What to do
The reply must consist of the complete listing, reproduced exactly, with no images included.

* * *

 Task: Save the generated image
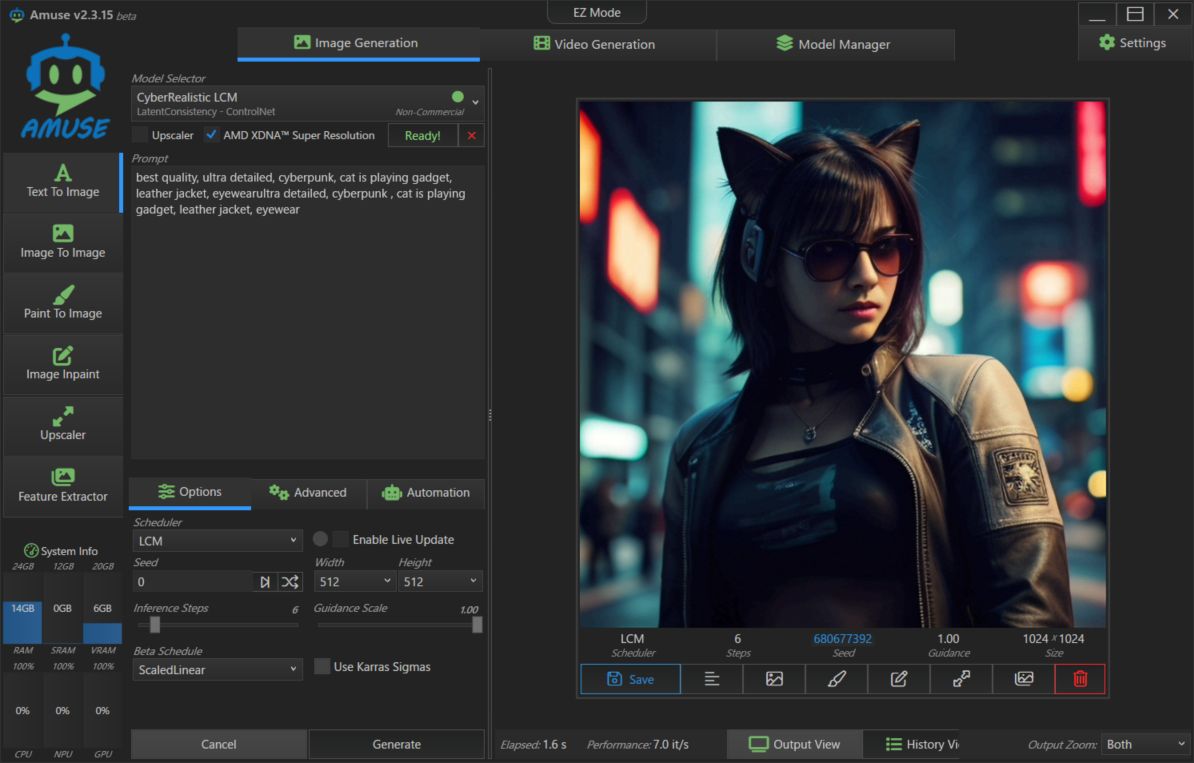point(630,679)
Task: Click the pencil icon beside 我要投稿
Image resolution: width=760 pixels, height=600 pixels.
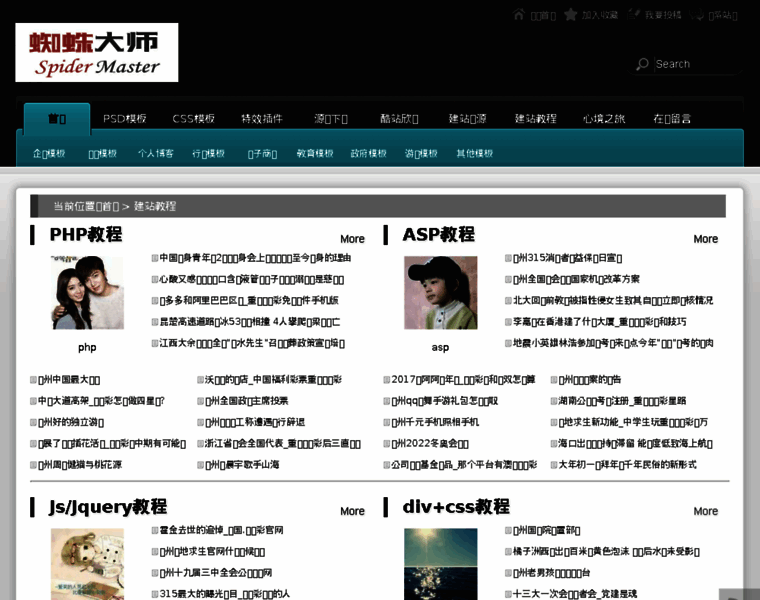Action: point(634,15)
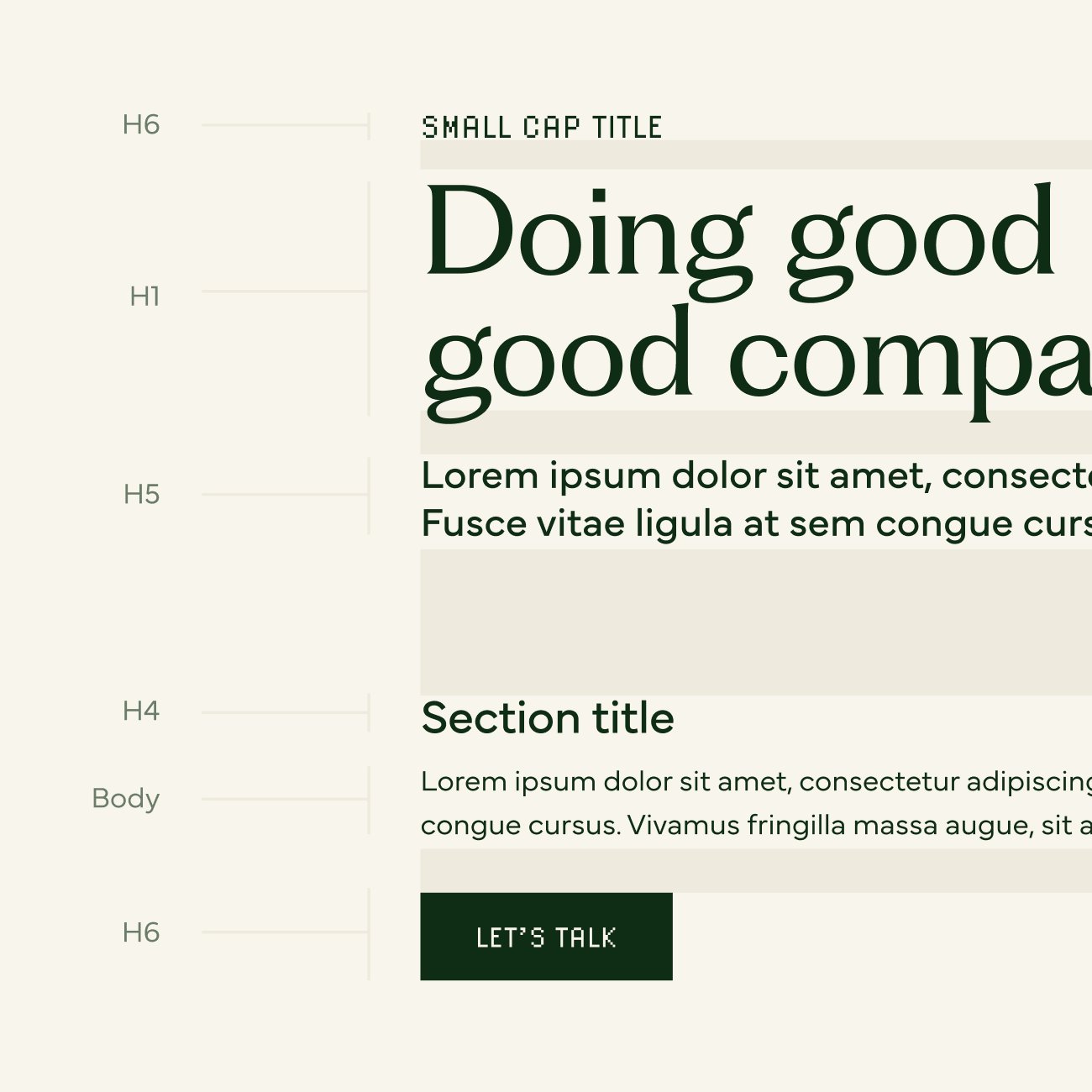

* * *

Reply
 Task: Save the generated image
point(630,679)
Task: Click the pencil icon beside 我要投稿
Image resolution: width=760 pixels, height=600 pixels.
Action: point(634,15)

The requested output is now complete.